Basically the trick is to try to keep the thing flying as long as possible just above the surface of the runway, by hauling back on the stick to get the nose up, then because the nose goes up it creates drag, which reduces your flying speed and you start descending, so then you get the stick back more, to get the nose up, which creates more drag, which slows you down so you start descending, and so on, repeating this until eventually the thing stops flying altogether, hopefully when you are only a few inches above the ground.

A tricky thing with a Tiger Moth (and similar tail draggers) is that it is an aeroplane which predates the commonplace use of hard concrete runways we have these days (and indeed softer grass ones) which are on a fixed magnetic heading. Back when the Tiger Moth and other aeroplanes like it were common, most airfields were just a big field with a windsock, and so you buzzed the field low enough to be able to check the windsock direction, then came in against the wind and landed on the field in whatever direction that happened to be. That all changed when heavy bombers started being used in the early 40s; these would sink into the grass or be slowed by the drag of wet grass on a take off roll, so paved surfaces had to be employed, and since it was impractical to make the entire airfield one big concrete surface, the runway was born.

Modern airfields usually have some runways which are aligned with the typical prevailing wind, which invariably means little to no crosswind on a typical day. In the UK, the prevailing wind is usually from the West, coming off the Atlantic, so this is why the vast majority of UK runways have their alignment to somewhere around 270/09 or usually within 20-30 or so degrees of that.

As noted, since taildraggers can fairly easily ground loop and can also be a handful in a large crosswind, this is why the first military and commercial airfields with paved surfaces, looked like this:

450px-Beaulieu-04mar44.jpg

The British called this a Type A airfield layout, since the runways look like a big letter A and it was one of several standardised designs for RAF airfields built during the war, with a perimeter track around the runways so that you could simply go around the peri track until you got to the runway most closely aligned with the wind and Bob's yer uncle, that was your take off runway, and your landing runway.

But in your Tiger Moth these days, you are stuck with using a runway where there might be a crosswind. Although opinions vary on what the actual crosswind limit for a Tiger Moth is - that's because the pilot manuals for it were written when this wasn't an issue - most people would say that 10 knots of crosswind component as a sensible limit for pilots not very familiar with the type, going up to about 15 knots when you are more familiar with the handling of it.

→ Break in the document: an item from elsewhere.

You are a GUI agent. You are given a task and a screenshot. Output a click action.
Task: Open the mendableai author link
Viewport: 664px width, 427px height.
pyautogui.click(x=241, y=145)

So if you are having difficulties with landing it, keep in mind that you might not actually be doing anything wrong at all, it could be that there is a fairly wicked crosswind making life hard for you, and if that is the case, don't be afraid to do a 'wheeler' landing on the main gear instead of a three-pointer. Yes a three-pointer is the preferred technique, but the sensible thing to do with any aeroplane, is to do what is the safest procedure least likely to cause a mishap, and if that means doing a wheeler landing, then that is the right choice.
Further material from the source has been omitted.